» **What is required**: The answer must be the complete listing, copied exactly.
►
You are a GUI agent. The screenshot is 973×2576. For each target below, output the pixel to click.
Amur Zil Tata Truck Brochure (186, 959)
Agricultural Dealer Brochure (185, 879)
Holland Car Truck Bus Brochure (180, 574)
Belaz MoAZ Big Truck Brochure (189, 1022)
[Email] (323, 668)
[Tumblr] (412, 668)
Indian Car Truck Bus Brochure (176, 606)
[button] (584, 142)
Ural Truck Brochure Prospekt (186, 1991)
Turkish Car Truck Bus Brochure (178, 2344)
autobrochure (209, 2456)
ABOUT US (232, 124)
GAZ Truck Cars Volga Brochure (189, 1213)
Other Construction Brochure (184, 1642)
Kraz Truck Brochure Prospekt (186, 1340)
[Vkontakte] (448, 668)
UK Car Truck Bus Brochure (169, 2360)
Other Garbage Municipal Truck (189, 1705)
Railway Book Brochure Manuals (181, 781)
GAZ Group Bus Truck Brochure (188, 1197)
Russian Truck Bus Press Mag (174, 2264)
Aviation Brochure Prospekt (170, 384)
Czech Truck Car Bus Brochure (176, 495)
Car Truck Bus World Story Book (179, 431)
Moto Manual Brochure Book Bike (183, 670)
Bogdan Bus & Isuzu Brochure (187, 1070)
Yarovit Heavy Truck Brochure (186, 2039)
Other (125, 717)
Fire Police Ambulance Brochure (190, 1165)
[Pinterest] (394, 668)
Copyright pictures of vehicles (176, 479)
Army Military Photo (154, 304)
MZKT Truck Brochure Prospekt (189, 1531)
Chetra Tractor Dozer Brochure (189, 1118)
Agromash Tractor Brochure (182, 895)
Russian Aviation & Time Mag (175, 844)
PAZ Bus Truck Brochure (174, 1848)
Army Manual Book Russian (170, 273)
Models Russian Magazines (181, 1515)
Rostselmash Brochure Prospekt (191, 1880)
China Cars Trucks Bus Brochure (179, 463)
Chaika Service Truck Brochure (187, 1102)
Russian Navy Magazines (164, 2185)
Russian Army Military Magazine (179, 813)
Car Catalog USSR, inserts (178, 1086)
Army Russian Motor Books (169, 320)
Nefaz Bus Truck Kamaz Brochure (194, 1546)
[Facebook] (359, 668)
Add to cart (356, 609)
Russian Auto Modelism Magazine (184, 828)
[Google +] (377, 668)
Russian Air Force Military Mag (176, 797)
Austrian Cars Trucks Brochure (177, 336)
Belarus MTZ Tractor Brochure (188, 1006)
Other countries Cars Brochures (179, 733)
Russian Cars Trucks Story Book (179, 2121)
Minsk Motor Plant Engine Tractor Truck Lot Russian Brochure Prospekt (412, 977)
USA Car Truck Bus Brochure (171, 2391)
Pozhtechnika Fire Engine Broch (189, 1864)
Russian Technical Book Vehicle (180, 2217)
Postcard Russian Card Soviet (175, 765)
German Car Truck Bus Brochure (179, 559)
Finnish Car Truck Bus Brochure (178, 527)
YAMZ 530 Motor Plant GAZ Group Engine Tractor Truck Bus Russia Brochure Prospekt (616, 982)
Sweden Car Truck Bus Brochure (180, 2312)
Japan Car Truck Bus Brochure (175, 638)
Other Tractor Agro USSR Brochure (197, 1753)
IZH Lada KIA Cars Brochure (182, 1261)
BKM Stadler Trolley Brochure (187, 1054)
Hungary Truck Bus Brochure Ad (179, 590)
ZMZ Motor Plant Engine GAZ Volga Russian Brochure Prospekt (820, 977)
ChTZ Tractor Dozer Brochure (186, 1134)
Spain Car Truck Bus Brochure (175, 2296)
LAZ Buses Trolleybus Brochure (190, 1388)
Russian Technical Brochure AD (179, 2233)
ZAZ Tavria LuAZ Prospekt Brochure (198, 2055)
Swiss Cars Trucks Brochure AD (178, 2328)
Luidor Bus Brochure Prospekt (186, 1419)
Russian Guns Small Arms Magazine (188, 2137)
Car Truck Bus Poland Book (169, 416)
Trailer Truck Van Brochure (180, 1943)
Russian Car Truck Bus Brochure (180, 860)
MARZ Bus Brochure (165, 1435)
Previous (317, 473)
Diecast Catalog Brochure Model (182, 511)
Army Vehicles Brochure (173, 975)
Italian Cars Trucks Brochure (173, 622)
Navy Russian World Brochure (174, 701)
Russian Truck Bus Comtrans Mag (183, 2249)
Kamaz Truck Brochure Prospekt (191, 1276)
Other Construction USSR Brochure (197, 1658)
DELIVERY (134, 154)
◄
» **Answer box**:
You are a GUI agent. The screenshot is 973×2576. For each target below, output the pixel to click.
Amur Zil Tata Truck Brochure (186, 959)
Agricultural Dealer Brochure (185, 879)
Holland Car Truck Bus Brochure (180, 574)
Belaz MoAZ Big Truck Brochure (189, 1022)
[Email] (323, 668)
[Tumblr] (412, 668)
Indian Car Truck Bus Brochure (176, 606)
[button] (584, 142)
Ural Truck Brochure Prospekt (186, 1991)
Turkish Car Truck Bus Brochure (178, 2344)
autobrochure (209, 2456)
ABOUT US (232, 124)
GAZ Truck Cars Volga Brochure (189, 1213)
Other Construction Brochure (184, 1642)
Kraz Truck Brochure Prospekt (186, 1340)
[Vkontakte] (448, 668)
UK Car Truck Bus Brochure (169, 2360)
Other Garbage Municipal Truck (189, 1705)
Railway Book Brochure Manuals (181, 781)
GAZ Group Bus Truck Brochure (188, 1197)
Russian Truck Bus Press Mag (174, 2264)
Aviation Brochure Prospekt (170, 384)
Czech Truck Car Bus Brochure (176, 495)
Car Truck Bus World Story Book (179, 431)
Moto Manual Brochure Book Bike (183, 670)
Bogdan Bus & Isuzu Brochure (187, 1070)
Yarovit Heavy Truck Brochure (186, 2039)
Other (125, 717)
Fire Police Ambulance Brochure (190, 1165)
[Pinterest] (394, 668)
Copyright pictures of vehicles (176, 479)
Army Military Photo (154, 304)
MZKT Truck Brochure Prospekt (189, 1531)
Chetra Tractor Dozer Brochure (189, 1118)
Agromash Tractor Brochure (182, 895)
Russian Aviation & Time Mag (175, 844)
PAZ Bus Truck Brochure (174, 1848)
Army Manual Book Russian (170, 273)
Models Russian Magazines (181, 1515)
Rostselmash Brochure Prospekt (191, 1880)
China Cars Trucks Bus Brochure (179, 463)
Chaika Service Truck Brochure (187, 1102)
Russian Navy Magazines (164, 2185)
Russian Army Military Magazine (179, 813)
Car Catalog USSR, inserts (178, 1086)
Army Russian Motor Books (169, 320)
Nefaz Bus Truck Kamaz Brochure (194, 1546)
[Facebook] (359, 668)
Add to cart (356, 609)
Russian Auto Modelism Magazine (184, 828)
[Google +] (377, 668)
Russian Air Force Military Mag (176, 797)
Austrian Cars Trucks Brochure (177, 336)
Belarus MTZ Tractor Brochure (188, 1006)
Other countries Cars Brochures (179, 733)
Russian Cars Trucks Story Book (179, 2121)
Minsk Motor Plant Engine Tractor Truck Lot Russian Brochure Prospekt (412, 977)
USA Car Truck Bus Brochure (171, 2391)
Pozhtechnika Fire Engine Broch (189, 1864)
Russian Technical Book Vehicle (180, 2217)
Postcard Russian Card Soviet (175, 765)
German Car Truck Bus Brochure (179, 559)
Finnish Car Truck Bus Brochure (178, 527)
YAMZ 530 Motor Plant GAZ Group Engine Tractor Truck Bus Russia Brochure Prospekt (616, 982)
Sweden Car Truck Bus Brochure (180, 2312)
Japan Car Truck Bus Brochure (175, 638)
Other Tractor Agro USSR Brochure (197, 1753)
IZH Lada KIA Cars Brochure (182, 1261)
BKM Stadler Trolley Brochure (187, 1054)
Hungary Truck Bus Brochure Ad (179, 590)
ZMZ Motor Plant Engine GAZ Volga Russian Brochure Prospekt (820, 977)
ChTZ Tractor Dozer Brochure (186, 1134)
Spain Car Truck Bus Brochure (175, 2296)
LAZ Buses Trolleybus Brochure (190, 1388)
Russian Technical Brochure AD (179, 2233)
ZAZ Tavria LuAZ Prospekt Brochure (198, 2055)
Swiss Cars Trucks Brochure AD (178, 2328)
Luidor Bus Brochure Prospekt (186, 1419)
Russian Guns Small Arms Magazine (188, 2137)
Car Truck Bus Poland Book (169, 416)
Trailer Truck Van Brochure (180, 1943)
Russian Car Truck Bus Brochure (180, 860)
MARZ Bus Brochure (165, 1435)
Previous (317, 473)
Diecast Catalog Brochure Model (182, 511)
Army Vehicles Brochure (173, 975)
Italian Cars Trucks Brochure (173, 622)
Navy Russian World Brochure (174, 701)
Russian Truck Bus Comtrans Mag (183, 2249)
Kamaz Truck Brochure Prospekt (191, 1276)
Other Construction USSR Brochure (197, 1658)
DELIVERY (134, 154)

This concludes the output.